_Aim of the exercise_
Pick up at the line with "Muerte (16, 1040)". Write it out exactly, along with each later line through the end of the data, and nothing more.

(Stored items from a collection)
┄┄┄┄┄┄

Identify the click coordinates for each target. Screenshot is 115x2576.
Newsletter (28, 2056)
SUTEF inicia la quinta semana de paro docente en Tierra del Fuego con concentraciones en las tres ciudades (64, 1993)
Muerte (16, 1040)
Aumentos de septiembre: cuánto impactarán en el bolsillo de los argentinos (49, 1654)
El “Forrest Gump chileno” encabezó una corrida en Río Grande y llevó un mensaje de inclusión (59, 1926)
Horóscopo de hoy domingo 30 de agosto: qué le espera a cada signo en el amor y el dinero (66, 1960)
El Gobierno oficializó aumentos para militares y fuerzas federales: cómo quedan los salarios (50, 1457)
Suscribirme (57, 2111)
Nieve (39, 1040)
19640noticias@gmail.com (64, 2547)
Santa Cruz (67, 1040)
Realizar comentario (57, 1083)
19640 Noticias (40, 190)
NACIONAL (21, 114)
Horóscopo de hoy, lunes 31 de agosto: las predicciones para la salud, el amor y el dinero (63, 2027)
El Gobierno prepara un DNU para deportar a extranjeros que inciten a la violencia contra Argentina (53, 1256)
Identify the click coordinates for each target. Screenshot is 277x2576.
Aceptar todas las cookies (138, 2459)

┄┄┄┄┄┄

_Result for this exercise_
Muerte (16, 1040)
Aumentos de septiembre: cuánto impactarán en el bolsillo de los argentinos (49, 1654)
El “Forrest Gump chileno” encabezó una corrida en Río Grande y llevó un mensaje de inclusión (59, 1926)
Horóscopo de hoy domingo 30 de agosto: qué le espera a cada signo en el amor y el dinero (66, 1960)
El Gobierno oficializó aumentos para militares y fuerzas federales: cómo quedan los salarios (50, 1457)
Suscribirme (57, 2111)
Nieve (39, 1040)
19640noticias@gmail.com (64, 2547)
Santa Cruz (67, 1040)
Realizar comentario (57, 1083)
19640 Noticias (40, 190)
NACIONAL (21, 114)
Horóscopo de hoy, lunes 31 de agosto: las predicciones para la salud, el amor y el dinero (63, 2027)
El Gobierno prepara un DNU para deportar a extranjeros que inciten a la violencia contra Argentina (53, 1256)
Identify the click coordinates for each target. Screenshot is 277x2576.
Aceptar todas las cookies (138, 2459)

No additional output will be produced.